Manuel Rivas. Foto: Roberto Cárdenas

Alfaguara. Madrid, 2012. 160 páginas. 17'50 euros



En los "Agradecimientos" añadidos al final de este libro Manuel Rivas (La Coruña, 1957) explica que "tuvo su semilla en una serie que con el título Storyboard se publicó en el suplemento cultural Luces de Galicia de la edición galaica del diario El País" (pág. 201). Aquellas colaboraciones periodísticas concebidas como literatura memorial aparecen ahora revisadas e ilustradas con fotografías en un libro singular que puede considerarse como unas memorias de infancia y juventud escritas con la libertad que da la literatura entendida como memoria fermentada por la imaginación, por decirlo con palabras del gran novelista portugués Lobo Antunes. Porque no se trata, propiamente, de autobiografía ni de memorias, pues no hay pacto de veracidad, aunque la mayor parte sea verídico.

• _Con la información_:
1 > ¿En qué suplemento cultural se publicó la serie Storyboard, según la reseña del libro de Manuel Rivas?
2 > Reproduce el pasaje de la reseña del libro de Manuel Rivas que va desde "Manuel Rivas. Foto: Roberto" hasta "parte sea verídico.", este último incluido.
3 > Escribe lo que sigue a la reseña del libro de Manuel Rivas a partir de su última oración.

• _Datos almacenados_:
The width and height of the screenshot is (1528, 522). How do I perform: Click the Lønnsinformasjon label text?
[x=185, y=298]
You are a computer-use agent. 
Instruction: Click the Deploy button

• _Respuestas dadas_:
1 > En Luces de Galicia, el suplemento cultural de la edición galaica del diario El País.

2 >
Manuel Rivas. Foto: Roberto Cárdenas

Alfaguara. Madrid, 2012. 160 páginas. 17'50 euros



En los "Agradecimientos" añadidos al final de este libro Manuel Rivas (La Coruña, 1957) explica que "tuvo su semilla en una serie que con el título Storyboard se publicó en el suplemento cultural Luces de Galicia de la edición galaica del diario El País" (pág. 201). Aquellas colaboraciones periodísticas concebidas como literatura memorial aparecen ahora revisadas e ilustradas con fotografías en un libro singular que puede considerarse como unas memorias de infancia y juventud escritas con la libertad que da la literatura entendida como memoria fermentada por la imaginación, por decirlo con palabras del gran novelista portugués Lobo Antunes. Porque no se trata, propiamente, de autobiografía ni de memorias, pues no hay pacto de veracidad, aunque la mayor parte sea verídico.

3 >
Tampoco es autoficción, ni novela autobiográfica. Estamos ante unas peculiares memorias fragmentadas de Manuel Rivas en sus primeros veintitantos años, en las cuales el yo que recuerda experiencias y sentimientos personales no se centra en la construcción de un yo propio de la autobiografía, sino en la memoria literaturizada de ese yo en relación con los demás, sobre todo con sus padres y con su hermana María, fallecida prematuramente a causa de una grave enfermedad.



En 22 capítulos el yo memorialista va recordando y recreando sus vivencias, desde sus primeros años en el barrio coruñés de Monte Alto, vecino de la Torre de Hércules, y en el Castro de Elviña, en los arrabales de la ciudad, pasando por su Bachillerato en el Instituto de Monelos, hasta su llegada a Madrid para estudiar Periodismo, que ya venía ejercitando antes como meritorio y, a partir de ahora, como profesional. En este largo e intenso recorrido el yo rememorador (Manuel Rivas, aunque no se explicite), siguiendo una subjetiva cronología lineal, va recordando sucesivas etapas de su vida. Empieza por el triángulo geográfico de su infancia en Monte Alto (tan presente en su novela El lápiz del carpintero), formado por el mítico faro romano, la prisión provincial y el cementerio (marino) de San Amaro. A partir del capítulo 7 la memoria se desplaza a Castro de Elviña, adonde la familia se trasladó en 1963, espacio recordado como una aldea en las afueras de la ciudad.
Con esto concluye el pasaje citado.